Another Problem Money Won't Solve

Attorney General Eric Holder and Secretary of Education Arnie Duncan dropped in on Chicago yesterday to talk about the city's seemingly out of control youth violence problem - highlighted most recently by the savage beating of Fenger High School honors student Derrion Albert.

Holder and Duncan deserve praise for raising the profile of the issue, which they stressed is not just a Chicago problem but a national one:

"Chicago is not unique. Four students have been shot in Tulsa, Oklahoma already this year. Philadelphia, Seattle, Miami, New Orleans, and many rural communities have also lost schoolchildren to violence in recent weeks.

But Lynn Sweet reported that Holder and Duncan also announced that the "Education Department is sending a $500,000 grant to help Fenger and the feeder upper grade and elementary schools safer."

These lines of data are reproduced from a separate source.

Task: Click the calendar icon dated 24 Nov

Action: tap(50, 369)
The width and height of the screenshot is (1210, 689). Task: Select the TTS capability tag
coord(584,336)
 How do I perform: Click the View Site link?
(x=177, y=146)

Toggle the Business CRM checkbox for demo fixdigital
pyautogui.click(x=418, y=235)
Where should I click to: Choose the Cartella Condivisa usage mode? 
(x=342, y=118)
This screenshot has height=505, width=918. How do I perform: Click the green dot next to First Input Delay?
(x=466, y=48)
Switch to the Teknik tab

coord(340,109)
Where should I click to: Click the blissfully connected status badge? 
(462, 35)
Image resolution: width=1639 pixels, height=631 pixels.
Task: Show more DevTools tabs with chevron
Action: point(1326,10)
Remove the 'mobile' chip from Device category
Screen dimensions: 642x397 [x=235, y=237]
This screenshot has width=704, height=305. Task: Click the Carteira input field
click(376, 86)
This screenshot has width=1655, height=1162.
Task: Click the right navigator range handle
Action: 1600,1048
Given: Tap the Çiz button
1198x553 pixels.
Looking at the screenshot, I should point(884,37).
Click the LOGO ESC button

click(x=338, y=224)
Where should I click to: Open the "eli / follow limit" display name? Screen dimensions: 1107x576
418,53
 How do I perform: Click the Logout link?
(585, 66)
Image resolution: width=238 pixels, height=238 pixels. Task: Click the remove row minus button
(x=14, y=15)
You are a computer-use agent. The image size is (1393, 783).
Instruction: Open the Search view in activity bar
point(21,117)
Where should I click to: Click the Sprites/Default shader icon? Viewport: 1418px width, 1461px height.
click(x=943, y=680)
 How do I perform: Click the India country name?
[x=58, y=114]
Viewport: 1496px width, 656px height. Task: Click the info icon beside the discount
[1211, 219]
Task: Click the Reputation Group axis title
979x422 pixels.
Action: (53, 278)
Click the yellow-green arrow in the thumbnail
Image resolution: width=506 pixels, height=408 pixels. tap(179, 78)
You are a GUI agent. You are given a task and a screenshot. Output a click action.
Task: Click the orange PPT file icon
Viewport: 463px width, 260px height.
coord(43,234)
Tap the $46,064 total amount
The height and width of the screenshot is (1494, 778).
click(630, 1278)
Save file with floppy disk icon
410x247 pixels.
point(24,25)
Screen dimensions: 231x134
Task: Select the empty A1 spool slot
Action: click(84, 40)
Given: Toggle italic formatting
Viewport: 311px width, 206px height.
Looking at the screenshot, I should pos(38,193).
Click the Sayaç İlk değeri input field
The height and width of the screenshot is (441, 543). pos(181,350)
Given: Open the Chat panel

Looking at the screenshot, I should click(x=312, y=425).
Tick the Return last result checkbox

The move is well intentioned, but troubling for a couple of reasons. First, what makes Albert's death any more tragic - and thus somehow deserving of a generous disbursement of federal dollars to improve safety - than any of the deaths in recent weeks suffered in other communities cited by Holder and Duncan? Will schools in those communities - as well as those in future areas where kids die tragically from violence - get special grants from the Department of Education as well?

Is it because Albert's death was especially shocking to the public's conscience because it was caught on video? Or because he happened to live in the President's home town? None of these things would seem to justify why Fenger has been singled out for preferential treatment.

More broadly speaking, though a half a million dollars may help Fenger marginally in the short term, youth violence is a problem that can't be solved by money. Only people can.